Before QUINN, C.J., and REAVIS and CAMPBELL, JJ.

MEMORANDUM OPINION

Appellant David J. Bazan appeals his conviction and sentence for possession of a controlled substance (cocaine) with intent to deliver, in an amount of at least four grams but less than 200 grams.  We agree with appointed counsel’s conclusion that the record fails to show any meritorious issue which would support the appeal and affirm the trial court’s judgment.

Appellant, while represented by counsel, pled nolo contendere to the charged offense.  The plea was an open plea.   Appellant was admonished regarding the effect of his plea, both orally and in writing.  The trial court accepted appellant’s plea, found that the evidence established that he was guilty of the charged offense, found him guilty and sentenced him to 12 years incarceration in the Texas Department of Criminal Justice, Institutional Division.

Counsel for appellant has filed a motion to withdraw and a brief in support pursuant to Anders v.
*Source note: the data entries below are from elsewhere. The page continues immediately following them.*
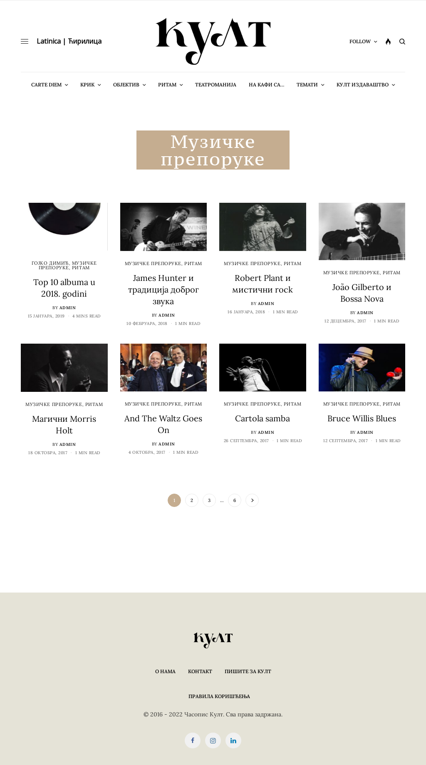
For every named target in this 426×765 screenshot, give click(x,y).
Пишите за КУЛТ (248, 671)
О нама (165, 671)
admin (67, 307)
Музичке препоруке (68, 265)
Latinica (49, 41)
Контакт (200, 671)
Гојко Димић (50, 263)
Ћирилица (85, 41)
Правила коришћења (219, 696)
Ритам (81, 268)
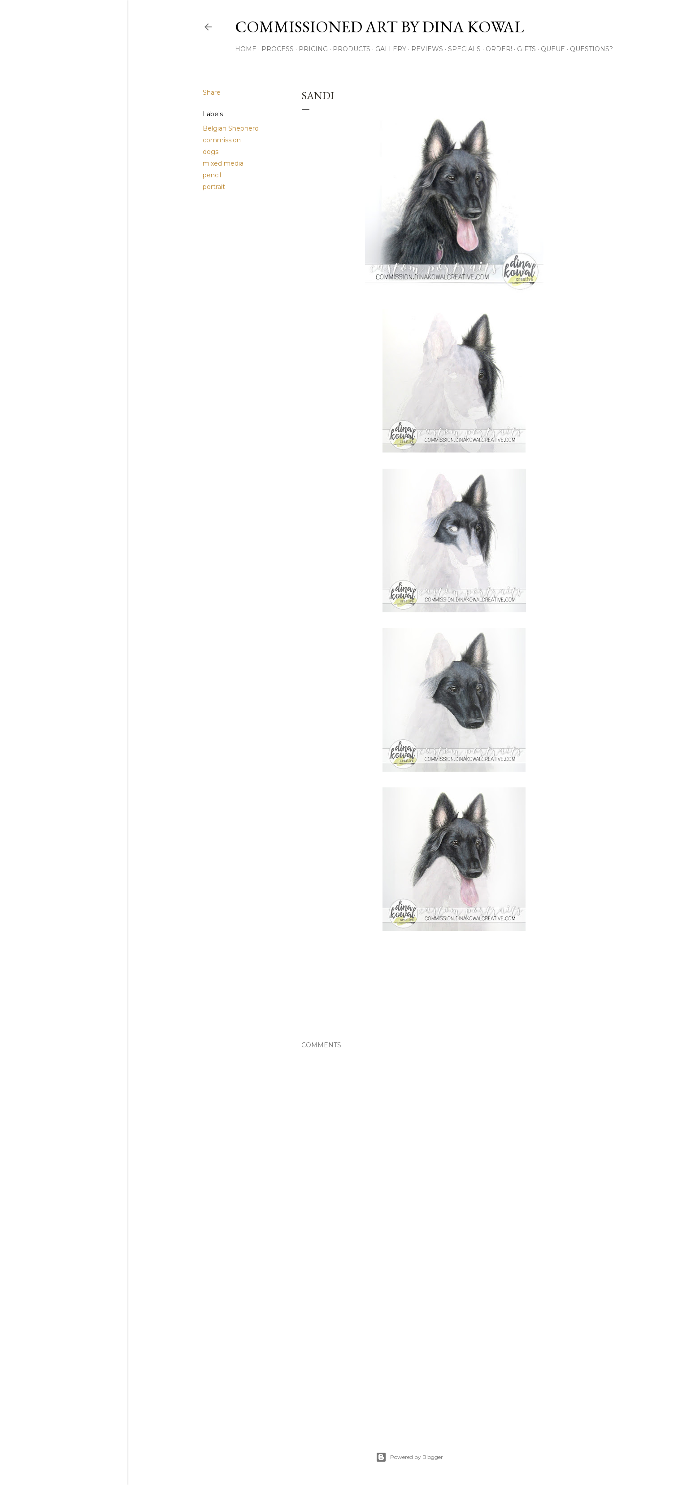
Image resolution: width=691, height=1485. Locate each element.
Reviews (427, 49)
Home (245, 49)
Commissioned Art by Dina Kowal (379, 26)
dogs (210, 152)
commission (222, 140)
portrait (214, 187)
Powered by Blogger (409, 1457)
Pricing (313, 49)
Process (277, 49)
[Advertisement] (454, 1344)
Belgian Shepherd (231, 128)
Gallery (390, 49)
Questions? (591, 49)
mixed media (223, 163)
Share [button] (212, 92)
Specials (464, 49)
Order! (499, 49)
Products (351, 49)
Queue (553, 49)
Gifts (526, 49)
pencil (212, 175)
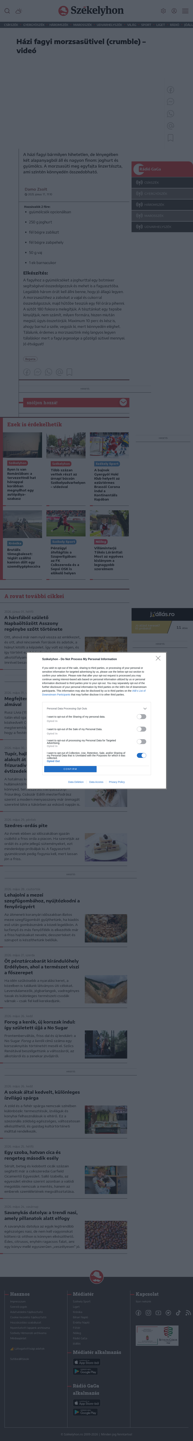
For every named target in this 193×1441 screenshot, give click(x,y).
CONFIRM (70, 769)
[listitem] (96, 709)
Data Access (96, 782)
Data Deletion (76, 782)
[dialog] (96, 720)
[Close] (159, 659)
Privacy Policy (117, 782)
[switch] (141, 716)
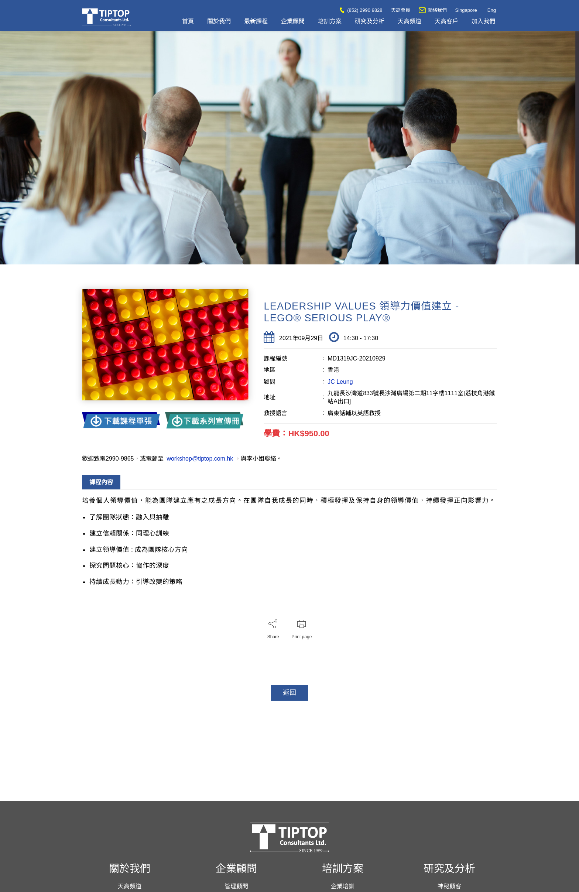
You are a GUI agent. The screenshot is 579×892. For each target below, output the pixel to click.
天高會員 (400, 10)
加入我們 (483, 21)
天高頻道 (409, 21)
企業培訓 (342, 886)
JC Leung (340, 382)
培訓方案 (330, 21)
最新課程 (256, 21)
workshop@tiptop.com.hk (200, 458)
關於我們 (219, 21)
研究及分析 (369, 21)
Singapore (466, 10)
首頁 (188, 21)
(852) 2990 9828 (361, 10)
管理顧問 (236, 886)
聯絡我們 (433, 10)
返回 (289, 692)
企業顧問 (293, 21)
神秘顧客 (449, 886)
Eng (491, 10)
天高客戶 (446, 21)
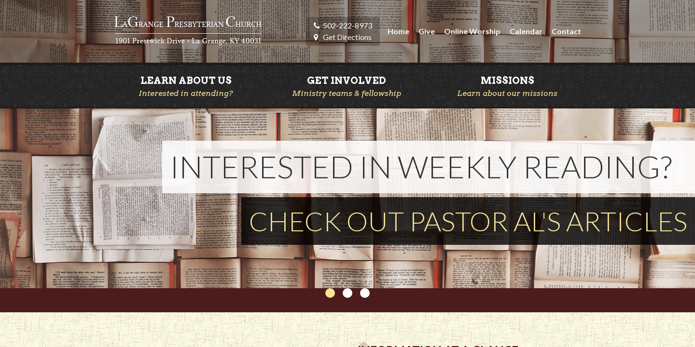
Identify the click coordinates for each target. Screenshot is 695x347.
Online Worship (472, 31)
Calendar (526, 31)
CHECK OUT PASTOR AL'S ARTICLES (468, 221)
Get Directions (347, 36)
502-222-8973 (347, 25)
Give (426, 31)
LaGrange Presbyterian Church (188, 31)
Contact (566, 31)
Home (398, 31)
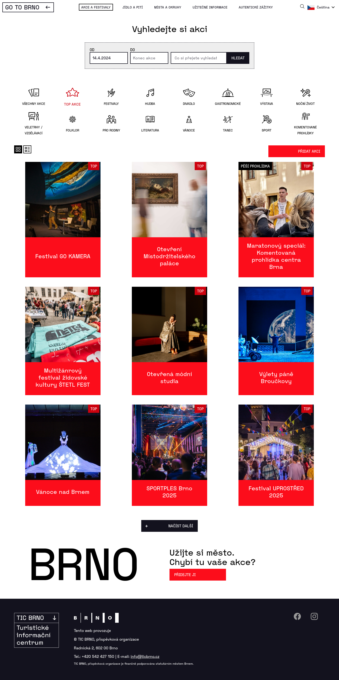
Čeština (323, 7)
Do (132, 49)
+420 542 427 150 (98, 656)
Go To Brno (22, 7)
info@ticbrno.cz (145, 656)
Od (92, 49)
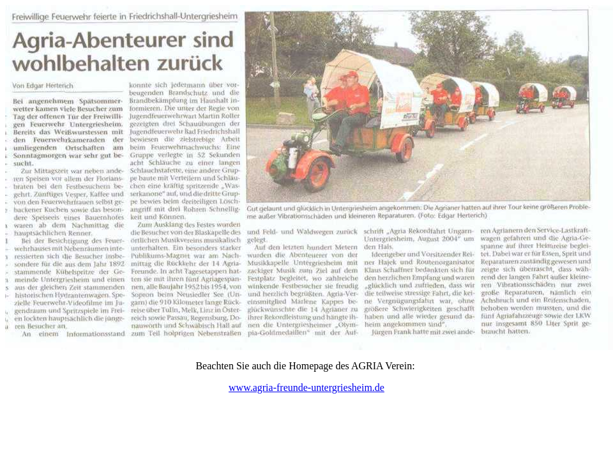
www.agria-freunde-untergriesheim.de (306, 387)
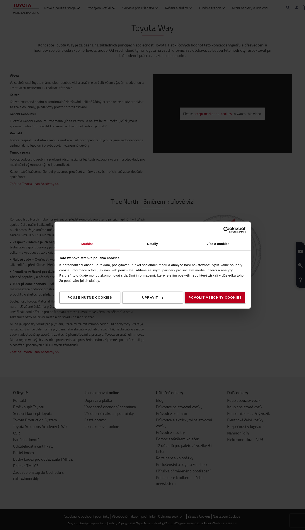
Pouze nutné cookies (90, 297)
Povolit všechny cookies (215, 297)
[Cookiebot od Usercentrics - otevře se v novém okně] (227, 229)
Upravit (153, 297)
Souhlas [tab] (87, 244)
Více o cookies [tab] (218, 244)
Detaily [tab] (152, 244)
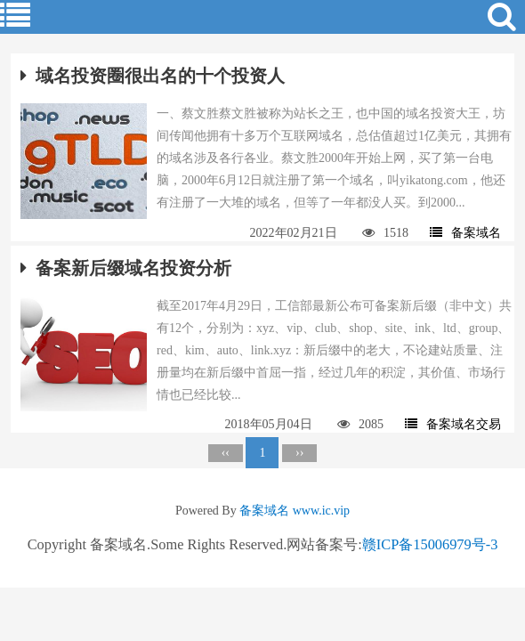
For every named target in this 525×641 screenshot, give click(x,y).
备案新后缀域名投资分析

California , 386 U.S. 738, 744-745, 87 S. Ct. 1396, 18 L. Ed. 2d 493 (1967), in which he certifies that he has searched the record and, in his professional opinion, under the controlling authorities and facts of this case, there is no reversible error or legitimate grounds upon which a non-frivolous appeal can arguably be predicated.  Counsel thus concludes that the appeal is frivolous. See High v. State , 573 S.W.2d 807, 813 (Tex.Crim.App. 1978).
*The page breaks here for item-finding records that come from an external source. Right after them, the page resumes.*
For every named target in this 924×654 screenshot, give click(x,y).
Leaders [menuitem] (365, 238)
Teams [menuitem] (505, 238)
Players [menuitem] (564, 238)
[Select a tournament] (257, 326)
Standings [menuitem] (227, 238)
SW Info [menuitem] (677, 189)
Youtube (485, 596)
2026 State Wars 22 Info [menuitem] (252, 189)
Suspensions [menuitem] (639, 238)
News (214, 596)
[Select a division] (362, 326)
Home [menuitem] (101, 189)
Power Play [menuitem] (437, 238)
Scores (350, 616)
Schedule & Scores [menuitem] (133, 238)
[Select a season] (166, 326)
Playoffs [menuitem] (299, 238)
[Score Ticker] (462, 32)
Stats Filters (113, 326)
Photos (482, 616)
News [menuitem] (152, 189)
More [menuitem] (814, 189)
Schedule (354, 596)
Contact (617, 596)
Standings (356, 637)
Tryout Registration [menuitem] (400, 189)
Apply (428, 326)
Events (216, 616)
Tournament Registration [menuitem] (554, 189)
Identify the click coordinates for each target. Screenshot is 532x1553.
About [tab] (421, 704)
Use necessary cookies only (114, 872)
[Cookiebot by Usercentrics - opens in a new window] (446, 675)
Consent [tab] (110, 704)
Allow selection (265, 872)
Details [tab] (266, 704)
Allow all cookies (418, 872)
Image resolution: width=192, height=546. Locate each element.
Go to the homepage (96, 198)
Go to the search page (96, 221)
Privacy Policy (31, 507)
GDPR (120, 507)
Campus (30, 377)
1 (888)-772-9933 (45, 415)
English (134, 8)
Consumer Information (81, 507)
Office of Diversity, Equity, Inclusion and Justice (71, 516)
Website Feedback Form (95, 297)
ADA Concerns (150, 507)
Counsel has certified that a copy of the Anders brief and motion to withdraw have been served on appellant, and that counsel has appropriately advised appellant of his right to review the record and file a pro se response.   Johnson v. State , 885 S.W.2d 641, 645 (Tex.App.–Waco 1994, pet. ref’d).  By letter, this court also notified appellant of his opportunity to submit a response to the Anders brief and motion to withdraw filed by his counsel.  Appellant has not filed a response.

We have made an independent examination of the record to determine whether there are any non-frivolous grounds on which an appeal could arguably be founded.   See Penson v. Ohio , 488 U.S. 75, 109 S. Ct. 346, 102 L. Ed. 2d 300 (1988);   Stafford v. State , 813 S.W.2d 503, 511 (Tex.Crim.App. 1991).  If this court determines the appeal has merit, we will remand it to the trial court for appointment of new counsel.   Stafford , 813 S.W.2d 511.
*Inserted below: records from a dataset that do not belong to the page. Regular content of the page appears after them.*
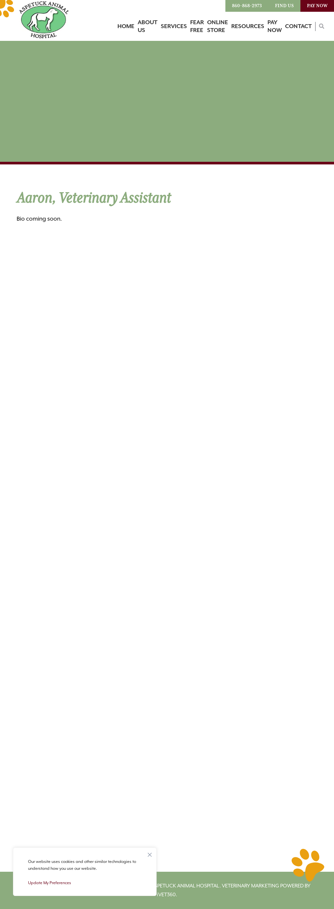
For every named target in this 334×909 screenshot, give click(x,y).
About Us (148, 26)
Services (174, 26)
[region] (85, 872)
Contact (298, 26)
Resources (247, 26)
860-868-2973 (247, 5)
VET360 (166, 895)
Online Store (217, 26)
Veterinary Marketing (250, 886)
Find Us (284, 5)
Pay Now (317, 5)
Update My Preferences (49, 883)
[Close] (150, 853)
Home (125, 26)
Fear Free (197, 26)
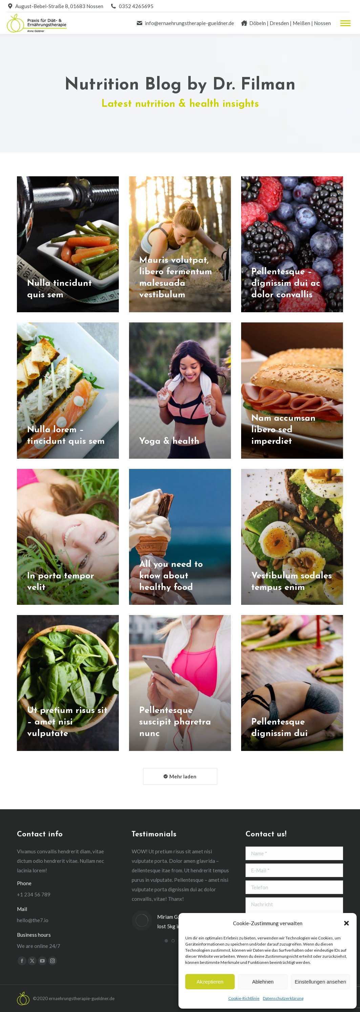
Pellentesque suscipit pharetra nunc (175, 722)
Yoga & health (169, 441)
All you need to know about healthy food (171, 576)
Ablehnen (262, 982)
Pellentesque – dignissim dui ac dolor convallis (285, 283)
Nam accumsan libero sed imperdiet (283, 430)
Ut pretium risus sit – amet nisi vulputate (67, 722)
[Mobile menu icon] (345, 23)
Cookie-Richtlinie (243, 998)
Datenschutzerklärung (283, 998)
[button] (346, 923)
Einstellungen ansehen (320, 982)
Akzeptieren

Our review of counsel’s brief and the record convinces us that appellate counsel conducted a thorough review of the record.  We have also made an independent examination of the entire record to determine whether there are any arguable grounds which might support the appeal.   Id .  We agree with counsel that there are no meritorious grounds for review.

Accordingly, counsel’s motion to withdraw is granted and we affirm the judgment of the trial court.